NRCC hid knowledge of major email breach for eight long months
6 December 2018
Malicious hackers were able to hack into email accounts of four senior members of the U.S. National Republican Congressional Committee’s (NRCC) in April this year and continued to monitor those email accounts for months as the NRCC withheld the knowledge of the hack until recently.
According to Politico, email accounts of top NRCC members were infiltrated a long time ago and the intrusions were detected in April this year by an NRCC vendor, following which NRCC launched an internal investigation, informed CrowdStrike that had helped contain the DNC hack two years ago, and hired Washington law firm Covington & Burling and Mercury Public Affairs to supervise the response to the intrusions.
NRCC investigated the breach in utmost secrecy
Despite knowing about the incident for eight long months and making efforts to catch the hackers, NRCC decided not to disclose the incident and the secrecy was such that, according to Politico, senior Republican politicians such as Speaker Paul Ryan of Wisconsin, Majority Leader Kevin McCarthy of California, Majority Whip Steve Scalise of Louisiana, and a number of other Republican leaders had no idea about the breach until recently.
“The hack was of a senior GOP congressman, so it was extremely targeted – this wasn’t someone getting in randomly and happening on some valuable data, nor was it someone trying to steal huge amounts of open sensitive consumer data. They went after the inboxes of four key congressmen and the only reason to do that is if you think you can learn something that will help you specifically.
“The countries that have proven themselves to be able to perpetuate these kinds of attacks and have the motive to do so are Russia, China, and North Korea. That doesn’t rule anyone else out, it just means they’re the most likely.
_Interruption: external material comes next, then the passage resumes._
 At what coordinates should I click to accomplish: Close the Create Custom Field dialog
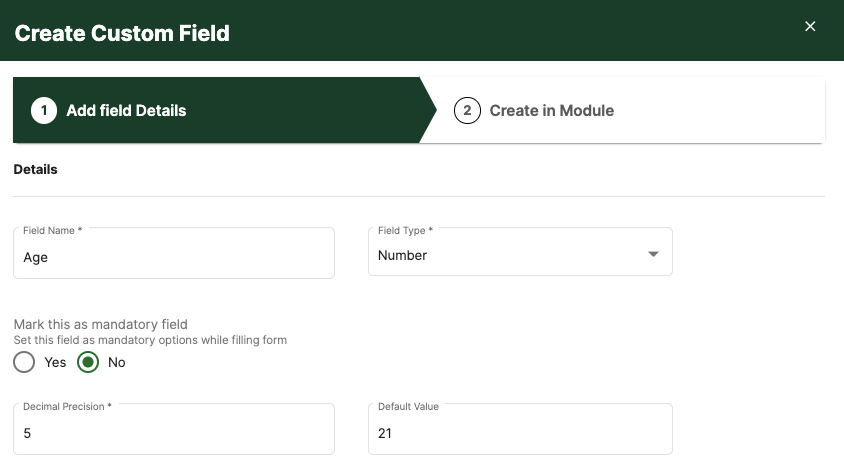(810, 26)
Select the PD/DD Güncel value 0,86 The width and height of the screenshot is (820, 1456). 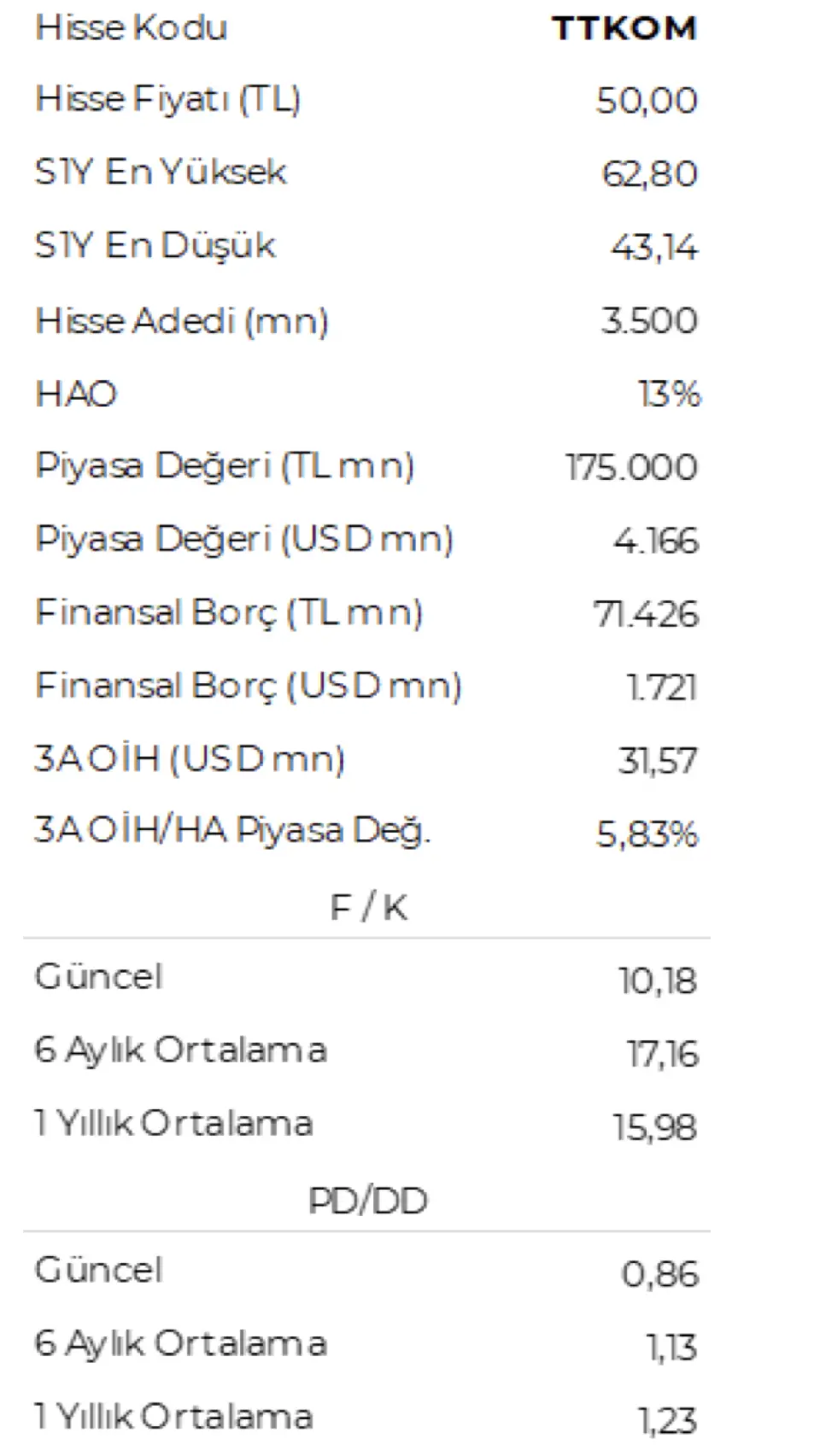click(659, 1274)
These are the countries with the means, motive, and opportunity to get the most out of inside information related to US political thinking,” said Brian Vecci, Technical Evangelist at Varonis.
When contacted by Politico, NRCC officials said that they did not disclose the breach as they wanted to complete their investigation first and feared that the disclosure could impact their efforts to find the alleged hackers.
“The NRCC can confirm that it was the victim of a cyber intrusion by an unknown entity. The cybersecurity of the Committee’s data is paramount, and upon learning of the intrusion, the NRCC immediately launched an internal investigation and notified the FBI, which is now investigating the matter,” said Ian Prior, a vice president at Mercury.
According to CrowdStrike, the breach involved only four email accounts belonging to top Republican aides and did not impact the NRCC’s internal corporate network.
Repeated cyber-attacks on politicians
This isn’t the first time that email accounts of prominent politicians have been infiltrated by unauthorised actors prior to or during elections, be it in the United States or in Europe.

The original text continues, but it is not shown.